Par contre, les Français de souche étaient obligés
de multiplier les démarches, se voyant réclamer à
chaque fois de nouveaux justificatifs du genre acte de naissance du grand-père
ou acte de mariage de l'arrière-grand-mère.
-----Après avoir supporté quelque
temps cette comédie, ma grandmère décida que la plaisanterie
avait assez duré et demanda une audience aux autorités en
la personne non pas d'un préfet mais, d'un Général-Gouverneur
installé par la France pour cette période transitoire. Mon
grand-père avait une situation suffisamment assise pour que cette
requête ne puisse être refusée. Après les quelques
phrases courtoises d'usage dans ce genre d'entretien, le Général
s'est aimablement enquis du motif de cette visite.
-Général, répondit ma grand-mère, je suis
venue vous demander un conseil. Pensez-vous qu'il soit utile... ou nécessaire...
ou même indispensable que mes amis et moi-même, Lorrains de
souche, allions nous installer pendant quelques semaines ou quelques mois
en Sarre pour pouvoir obtenir nos papiers de Français ?
-----Le Général sursauta. Mais
comme la plupart des vrais militaires, il avait le sens de l'humour et
demanda des explications. Les gouverneurs ont des pouvoirs étendus
et les généraux l'habitude d'être obéis. Le
Général-Gouverneur en question a vraisemblablement frappé
du poing sur la table : les fonctionnaires en cause ont aussitôt
mis une sourdine à leurs exigences stupides et tout est rentré
dans l'ordre. Peut-être peut-on penser à leur décharge,
qu'ils avaient reçu de quelque chien coiffé de ministère,
une directive leur enjoignant de traiter avec la plus grande complaisance
les demandes formulées par les Sarrois : ne fallait-il pas préparer
sans attendre le futur référendum ?
CELA RECOMMENCE EN 1996
-----Trois quarts
de siècle sont passés, mais le règne des tyranneaux
n'a pas pris fin pour autant. En ce printemps 1996, il semble bien que
l'Administration s'ingénie à compliquer la vie de certains
français, très exactement de tous ceux qui ont eu la mauvaise
idée de naître en pays étranger. Tirant argument de
la multiplication des fraudes et n'ayant pas assez d'imagination pour
inventer des méthodes propres à les combattre efficacement,
elle a obtenu d'un pouvoir politique trop souvent dépassé
par les évènements, d'obliger les malheureux Français
natifs de Pernambouc ou Saïgon à fournir un certificat de
nationalité française pour n'importe quel dossier de requête,
même pour leur état de service militaire.

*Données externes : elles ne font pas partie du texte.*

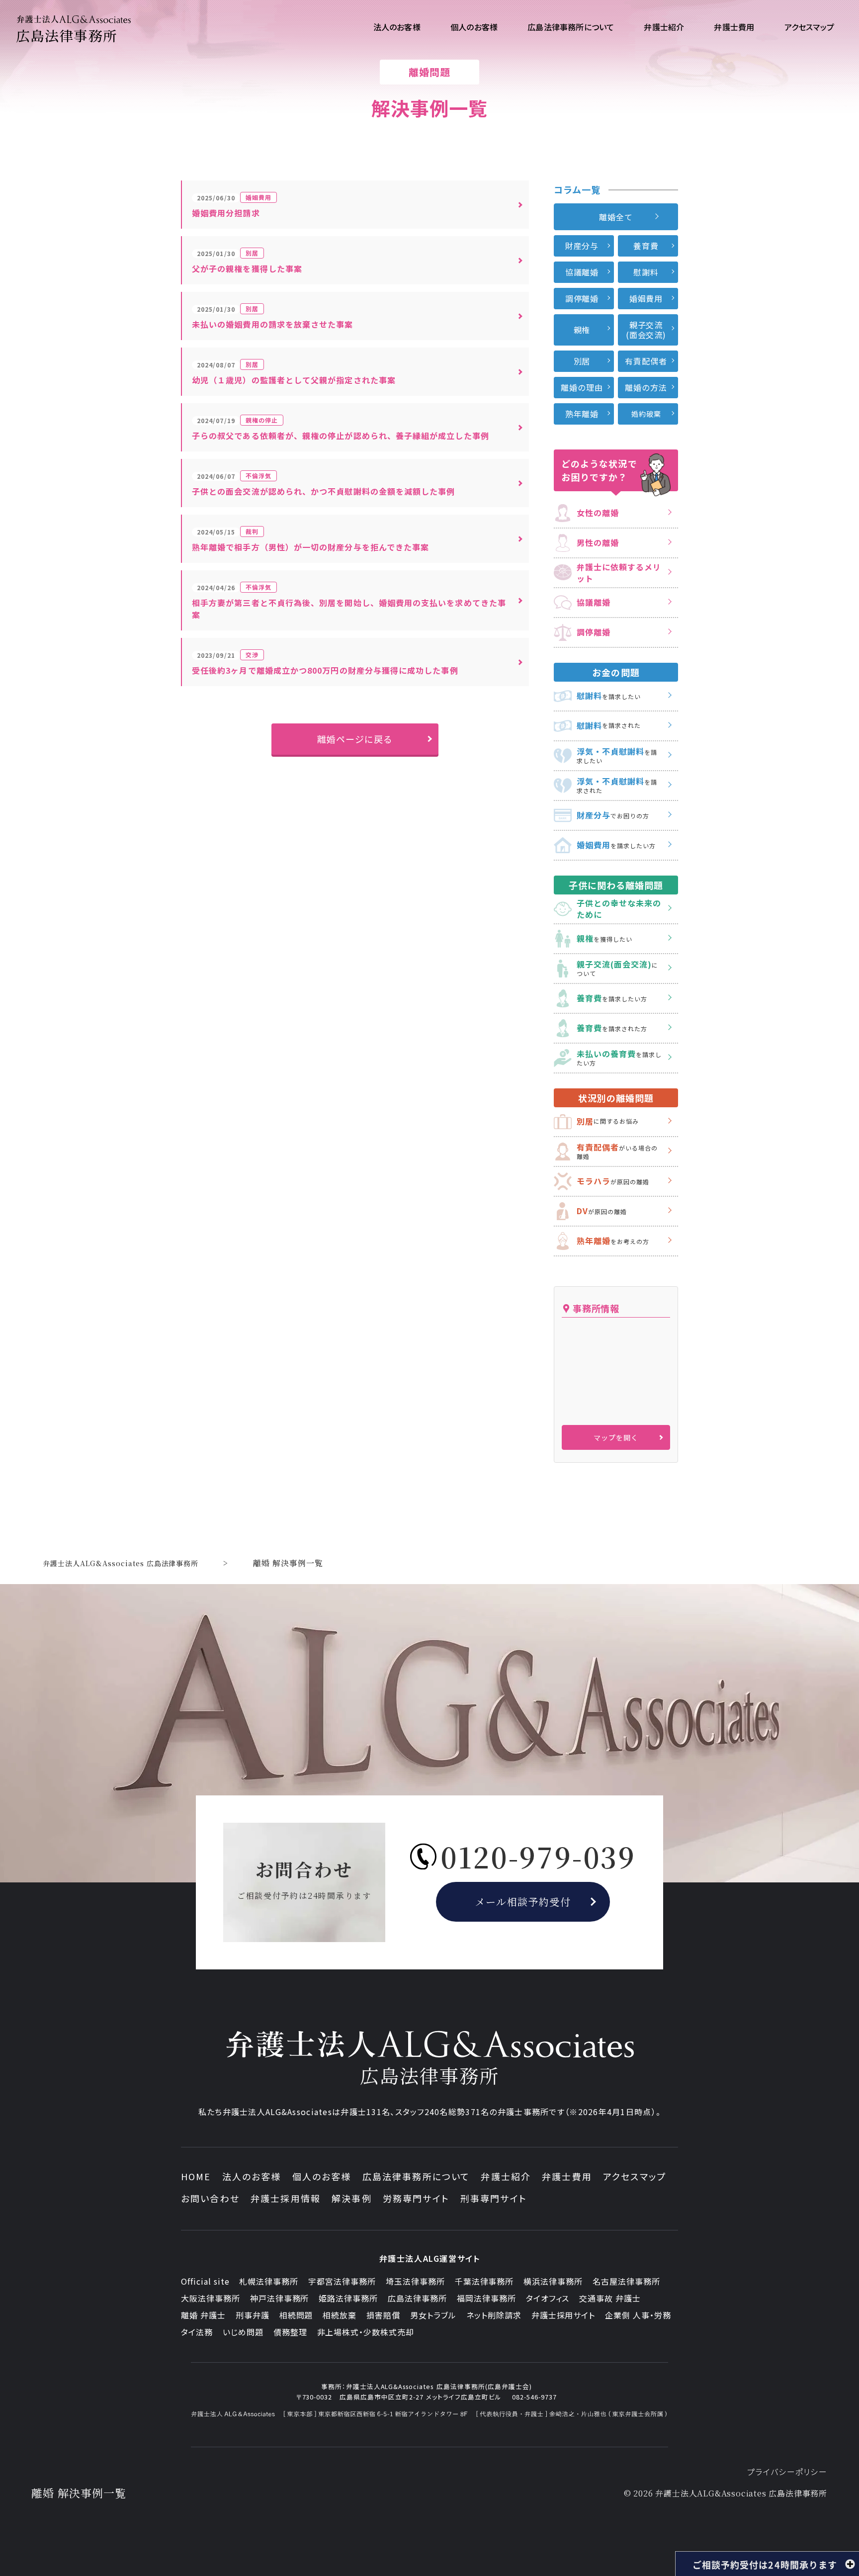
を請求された (609, 725)
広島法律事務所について (416, 2176)
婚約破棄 (646, 414)
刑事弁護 (252, 2315)
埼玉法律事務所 (415, 2281)
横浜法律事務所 (553, 2281)
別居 (582, 361)
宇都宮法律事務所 (342, 2281)
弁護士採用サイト (563, 2315)
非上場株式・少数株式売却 (366, 2332)
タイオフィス (548, 2298)
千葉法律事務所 (484, 2281)
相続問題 (296, 2315)
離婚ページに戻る (355, 738)
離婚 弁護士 (203, 2315)
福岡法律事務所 (486, 2298)
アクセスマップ (634, 2176)
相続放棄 (339, 2315)
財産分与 (582, 246)
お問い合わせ (210, 2198)
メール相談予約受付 (523, 1901)
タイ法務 (197, 2332)
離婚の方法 (646, 387)
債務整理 (290, 2332)
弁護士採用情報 (286, 2198)
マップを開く (616, 1437)
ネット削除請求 (493, 2315)
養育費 (646, 246)
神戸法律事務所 (279, 2298)
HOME (196, 2176)
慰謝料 (646, 272)
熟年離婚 (582, 414)
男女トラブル (433, 2315)
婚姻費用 (646, 298)
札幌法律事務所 (268, 2281)
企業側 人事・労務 (638, 2315)
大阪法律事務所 (210, 2298)
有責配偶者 (646, 361)
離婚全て (616, 217)
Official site (205, 2281)
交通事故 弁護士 (610, 2298)
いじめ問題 (243, 2332)
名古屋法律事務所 (626, 2281)
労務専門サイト (416, 2198)
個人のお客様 (321, 2176)
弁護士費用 (567, 2176)
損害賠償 (383, 2315)
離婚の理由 (582, 387)
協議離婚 (582, 272)
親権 (582, 330)
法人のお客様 (251, 2176)
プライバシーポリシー (787, 2472)
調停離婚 (582, 298)
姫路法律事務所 (348, 2298)
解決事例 (352, 2198)
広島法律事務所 (417, 2298)
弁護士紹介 (506, 2176)
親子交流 (646, 330)
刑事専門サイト (493, 2198)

-----Pour corser les choses et augmenter
encore les difficultés de
nos compatriotes on a confié aux Greffiers des Tribunaux d'Instance
le soin de délivrer ces certificats. Souvent plus prétentieux
que compétents en matière de nationalité, ces honnêtes
fonctionnaires s'entourent de toutes les précautions possibles
et imaginables. Selon le langage familier bien connu, ils ouvrent en grand
le parapluie.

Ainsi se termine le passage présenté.